I really think HN in particular but to some extent all CNBC-adjacent news (CEO OnlyFans stuff of all categories) completely misses the forest (the gap between intermediate and advanced just skyrocketed) for the trees (space-filling commodity knowledge work just plummeted in price).

But "commodity knowledge work" was always kind of an oxymoron, David Graeber called such work "bullshit jobs". You kinda need it to run a massive deficit in an over-the-hill neoliberal society, it's part of the " shift from production to consumption" shell game. But it's a very recent, very brief thing that's already looking more than wobbly. Outside of that? Apprentices, journeymen, masters is the model that built the world.

AI enables a new even more extreme form of mastery, blurs the line between journeyman and dabbler, and makes taking on apprentices a much longer-term investment (one of many reasons the PRC seems poised to enjoy a brief hegemony before demographics do in the Middle Kingdom for good, in China, all the GPUs run Opus, none run GPT-5 or LLaMA Behemoth).

The thing I really don't get is why CEOs are so excited about this and I really begin to suspect they haven't as a group thought it through (Zuckerberg maybe has, he's offering Tulloch a billion): the kind of CEO that manages a big pile of "bullshit jobs"?

AI can do most of their job today.
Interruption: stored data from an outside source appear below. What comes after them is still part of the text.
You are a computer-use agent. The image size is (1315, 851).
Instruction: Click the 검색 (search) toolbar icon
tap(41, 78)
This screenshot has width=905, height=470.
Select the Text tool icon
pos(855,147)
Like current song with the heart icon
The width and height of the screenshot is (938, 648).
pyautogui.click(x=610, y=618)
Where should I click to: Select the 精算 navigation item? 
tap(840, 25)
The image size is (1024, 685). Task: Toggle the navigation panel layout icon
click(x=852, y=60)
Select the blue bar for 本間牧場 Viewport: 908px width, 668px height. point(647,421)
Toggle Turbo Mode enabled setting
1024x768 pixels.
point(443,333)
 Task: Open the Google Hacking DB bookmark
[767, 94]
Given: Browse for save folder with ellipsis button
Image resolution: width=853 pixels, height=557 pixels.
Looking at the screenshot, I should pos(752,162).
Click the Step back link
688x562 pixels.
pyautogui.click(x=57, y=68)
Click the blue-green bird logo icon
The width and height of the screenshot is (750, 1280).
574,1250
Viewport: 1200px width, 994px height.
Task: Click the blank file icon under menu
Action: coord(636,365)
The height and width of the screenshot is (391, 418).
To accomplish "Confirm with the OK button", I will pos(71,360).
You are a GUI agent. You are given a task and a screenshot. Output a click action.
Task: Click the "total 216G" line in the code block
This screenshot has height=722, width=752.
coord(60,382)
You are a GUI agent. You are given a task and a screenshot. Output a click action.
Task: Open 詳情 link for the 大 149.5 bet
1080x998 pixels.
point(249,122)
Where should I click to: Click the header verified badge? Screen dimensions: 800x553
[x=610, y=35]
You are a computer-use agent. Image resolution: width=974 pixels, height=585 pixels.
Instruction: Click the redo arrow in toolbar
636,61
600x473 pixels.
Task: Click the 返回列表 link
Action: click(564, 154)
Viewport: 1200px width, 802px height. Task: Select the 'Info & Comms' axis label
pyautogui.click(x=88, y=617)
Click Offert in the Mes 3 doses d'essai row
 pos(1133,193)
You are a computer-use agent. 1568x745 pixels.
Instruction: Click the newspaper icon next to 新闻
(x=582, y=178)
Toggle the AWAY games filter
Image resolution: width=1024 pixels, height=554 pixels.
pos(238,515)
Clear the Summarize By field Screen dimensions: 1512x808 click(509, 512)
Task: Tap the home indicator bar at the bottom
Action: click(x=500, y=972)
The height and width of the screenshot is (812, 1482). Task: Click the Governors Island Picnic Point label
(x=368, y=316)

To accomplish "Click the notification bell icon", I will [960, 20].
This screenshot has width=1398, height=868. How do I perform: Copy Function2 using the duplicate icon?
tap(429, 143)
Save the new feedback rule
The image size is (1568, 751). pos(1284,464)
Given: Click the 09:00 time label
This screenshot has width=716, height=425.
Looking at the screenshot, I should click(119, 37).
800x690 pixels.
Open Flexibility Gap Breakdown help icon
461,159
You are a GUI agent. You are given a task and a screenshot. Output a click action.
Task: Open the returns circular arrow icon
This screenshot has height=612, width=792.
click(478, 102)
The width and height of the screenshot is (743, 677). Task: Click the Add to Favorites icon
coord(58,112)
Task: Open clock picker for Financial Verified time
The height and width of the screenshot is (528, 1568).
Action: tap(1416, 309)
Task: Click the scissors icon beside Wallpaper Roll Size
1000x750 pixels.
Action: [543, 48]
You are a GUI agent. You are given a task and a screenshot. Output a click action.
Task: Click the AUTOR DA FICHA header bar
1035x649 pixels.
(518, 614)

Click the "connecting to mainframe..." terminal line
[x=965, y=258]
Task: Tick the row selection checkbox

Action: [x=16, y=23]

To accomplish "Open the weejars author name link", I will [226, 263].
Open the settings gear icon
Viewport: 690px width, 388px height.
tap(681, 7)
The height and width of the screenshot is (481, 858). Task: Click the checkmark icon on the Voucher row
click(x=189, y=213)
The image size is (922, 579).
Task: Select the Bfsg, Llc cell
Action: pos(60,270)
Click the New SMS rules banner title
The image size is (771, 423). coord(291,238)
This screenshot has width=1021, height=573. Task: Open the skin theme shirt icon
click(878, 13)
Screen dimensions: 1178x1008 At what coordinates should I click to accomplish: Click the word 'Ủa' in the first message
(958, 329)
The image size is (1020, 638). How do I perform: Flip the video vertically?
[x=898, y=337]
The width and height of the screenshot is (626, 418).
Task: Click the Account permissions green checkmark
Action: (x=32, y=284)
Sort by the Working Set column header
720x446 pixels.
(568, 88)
Claude Opus 4.1? It sounds like if a mid-range CEO was exhaustively researched and gaff immune. Ditto career machine politicians. AI non practitioner prognosticators. That crowd.

But the top graphic communications people and CUDA kernel authors? Now they have to master ComfyUI or whatever and the color theory to get anything from it that stands out.

This is not a democratizing thing. And I cannot see it accruing to the Zuckerberg side of the labor/capital divvy up without a truly durable police state. Zuck offering my old chums nation state salaries is an extreme and likely transitory thing, but we know exactly how software professional economics work when it buckets as "sorcery" and "don't bother": that's 1950 to whenever we mark the start of the nepohacker Altman Era, call it 2015. In that world good hackers can do whatever they want, whenever they want, and the money guys grit their teeth. The non-sorcery bucket has paper mache hack-magnet hackathon projects in it at a fraction of the old price. So disruption, wow.

Whether that's good or bad is a value judgement I'll save for another blog post (thank you for attending my TED Talk).

captnFwiffo
Sure, now the client wants 130 edits without losing coherency with the original. What does a vibe designer do? Just keep re-prompting and re-generating until it works? Sounds hard to me.
Filligree
They use Kontext, Qwen-Edit or Gemini.
petralithic
Why would you compare it to Photoshop? If you compare it to other tools in the same category, of image generation, you will find models like Flux and Qwen do much better.